● **TASK OBJECTIVE**
Print the records below verbatim, line by line and with nothing altered.

***** SUPPLIED ENTRIES *****

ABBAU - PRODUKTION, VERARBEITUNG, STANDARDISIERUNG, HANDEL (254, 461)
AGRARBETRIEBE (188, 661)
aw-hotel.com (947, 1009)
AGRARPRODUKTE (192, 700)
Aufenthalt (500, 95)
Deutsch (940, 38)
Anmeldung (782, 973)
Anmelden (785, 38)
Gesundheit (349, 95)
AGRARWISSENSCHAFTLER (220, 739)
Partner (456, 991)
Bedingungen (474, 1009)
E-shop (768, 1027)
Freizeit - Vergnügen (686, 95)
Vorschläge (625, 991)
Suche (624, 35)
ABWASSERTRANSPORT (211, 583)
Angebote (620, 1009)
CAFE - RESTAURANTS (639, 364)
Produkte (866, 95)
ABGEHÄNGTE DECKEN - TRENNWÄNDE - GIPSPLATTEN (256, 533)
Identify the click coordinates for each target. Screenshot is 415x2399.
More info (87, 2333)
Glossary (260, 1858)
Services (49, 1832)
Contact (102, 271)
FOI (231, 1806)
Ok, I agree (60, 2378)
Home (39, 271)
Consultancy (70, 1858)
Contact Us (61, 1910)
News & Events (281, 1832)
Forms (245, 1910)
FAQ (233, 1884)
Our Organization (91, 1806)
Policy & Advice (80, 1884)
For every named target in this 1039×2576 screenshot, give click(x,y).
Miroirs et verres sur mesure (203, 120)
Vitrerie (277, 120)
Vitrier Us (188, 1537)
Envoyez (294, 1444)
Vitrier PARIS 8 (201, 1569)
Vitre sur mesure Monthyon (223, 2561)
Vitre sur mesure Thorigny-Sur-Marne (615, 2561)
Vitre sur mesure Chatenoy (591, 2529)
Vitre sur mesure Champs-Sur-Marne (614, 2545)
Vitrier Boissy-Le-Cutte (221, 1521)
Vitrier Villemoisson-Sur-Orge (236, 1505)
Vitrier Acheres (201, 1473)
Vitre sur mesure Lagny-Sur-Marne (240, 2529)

*****

● **THE RESPONSE**
ABBAU - PRODUKTION, VERARBEITUNG, STANDARDISIERUNG, HANDEL (254, 461)
AGRARBETRIEBE (188, 661)
aw-hotel.com (947, 1009)
AGRARPRODUKTE (192, 700)
Aufenthalt (500, 95)
Deutsch (940, 38)
Anmeldung (782, 973)
Anmelden (785, 38)
Gesundheit (349, 95)
AGRARWISSENSCHAFTLER (220, 739)
Partner (456, 991)
Bedingungen (474, 1009)
E-shop (768, 1027)
Freizeit - Vergnügen (686, 95)
Vorschläge (625, 991)
Suche (624, 35)
ABWASSERTRANSPORT (211, 583)
Angebote (620, 1009)
CAFE - RESTAURANTS (639, 364)
Produkte (866, 95)
ABGEHÄNGTE DECKEN - TRENNWÄNDE - GIPSPLATTEN (256, 533)
Identify the click coordinates for each target. Screenshot is 415x2399.
More info (87, 2333)
Glossary (260, 1858)
Services (49, 1832)
Contact (102, 271)
FOI (231, 1806)
Ok, I agree (60, 2378)
Home (39, 271)
Consultancy (70, 1858)
Contact Us (61, 1910)
News & Events (281, 1832)
Forms (245, 1910)
FAQ (233, 1884)
Our Organization (91, 1806)
Policy & Advice (80, 1884)
For every named target in this 1039×2576 screenshot, give click(x,y).
Miroirs et verres sur mesure (203, 120)
Vitrerie (277, 120)
Vitrier Us (188, 1537)
Envoyez (294, 1444)
Vitrier PARIS 8 (201, 1569)
Vitre sur mesure Monthyon (223, 2561)
Vitre sur mesure Thorigny-Sur-Marne (615, 2561)
Vitre sur mesure Chatenoy (591, 2529)
Vitre sur mesure Champs-Sur-Marne (614, 2545)
Vitrier Boissy-Le-Cutte (221, 1521)
Vitrier Villemoisson-Sur-Orge (236, 1505)
Vitrier Acheres (201, 1473)
Vitre sur mesure Lagny-Sur-Marne (240, 2529)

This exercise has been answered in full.